EXTRACT PROVIDED -
- - - - - - -

Fuel is similar: the amount currently used by the average person is much higher than the amount needed (i.e., to transport food and other essentials) just to keep people alive until our industrial base can be reconstituted enough that survival becomes easy again, so we can expect to be able to survive for a few years on fuel that was produced before the attack. Most motor vehicles will probably survive the attack, for example, according to analyses made by US war planners during the cold war, and the fuel tanks of each of them will on average be about half full even if no warning of the attack reaches the general public. Home heating is not strictly necessary for survival except maybe on the coldest nights of the year, which is good because I doubt there is enough firewood in the continental US to keep the survivors of the attack warm every night for a few years.

0xbadcafebeehollerith6 days ago
Food collection, consumption is usually way too high at the outset of such a disaster and production later is in no way assured. Look at WWI, The Depression, The Dust Bowl, WWII. Many countries were effectively starving. Both rainfall and ground water assume you aren't having a drought.

Urban centers are not set up for large-scale rainwater collection. There literally isn't enough open space for all the people in cities to leave a pot outside to collect rain water, when it is raining, and it won't be enough water anyway. Even if every person in a city had a receptacle large enough to collect all the water they needed, many of them simply won't be able to haul it up and down stairs. It's completely infeasible.

What would actually happen is the military and national guard would be mobilized. They would use pumps and water trucks to visit acquifers and wells, and distribute water by truck neighborhood by neighborhood. A continuous stream of trucks constantly resupplying cities. If things got really bad they would get water from streams and boil it before distributing, but that wouldn't last long as it would take too much fuel and time. And they would need to completely secure the water supplies, both as a security concern, and to stop all removal of water except for what was absolutely necessary. Water isn't just for drinking and sanitation, it's also needed for a wide variety of processes, businesses, etc. Water really is a huge problem.

There is no way that gasoline, diesel, LPG, etc production/distribution would remain stable. It would be severely hampered and there would be shortages everywhere. Even during previous "normal" wars, fuel was a huge issue.

I don't know where you got the idea that heating wouldn't be necessary in winter? If you mean "humanity would survive", sure, but also a huge chunk of the population in cold places would die from cold and malnutrition over the first and second winter. Most people do not have a -20F sleeping bag, snow boots, wool underwear, etc even in cold places, because they have heating.

- - - - - - -

DATA SHOWN -
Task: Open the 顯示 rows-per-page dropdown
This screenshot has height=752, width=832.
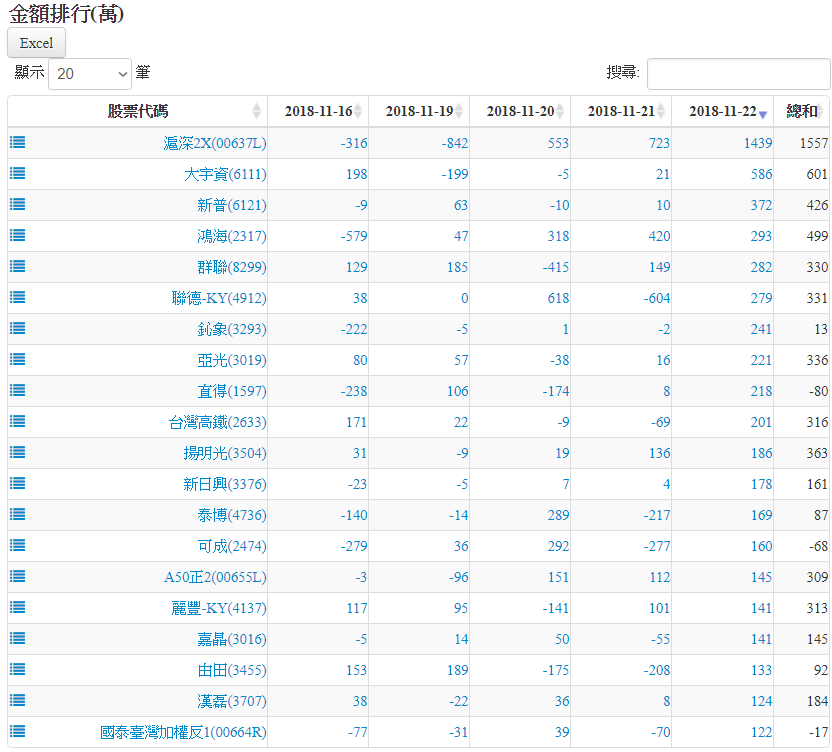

- - - - - - -

TASK DIRECTIONS - Using the text on surviving an attack, decide whether each statement agrees with it, answering yes or no and quoting the words that settle it: (a) Most motor vehicles would probably come through the attack. (b) Cities have enough open space for everyone to collect rainwater. (c) Boiling stream water could be kept up for a long time.

WRITTEN REPLY -
(a) Yes: "Most motor vehicles will probably survive the attack"
(b) No: "There literally isn't enough open space for all the people in cities to leave a pot outside to collect rain water"
(c) No: "that wouldn't last long as it would take too much fuel and time"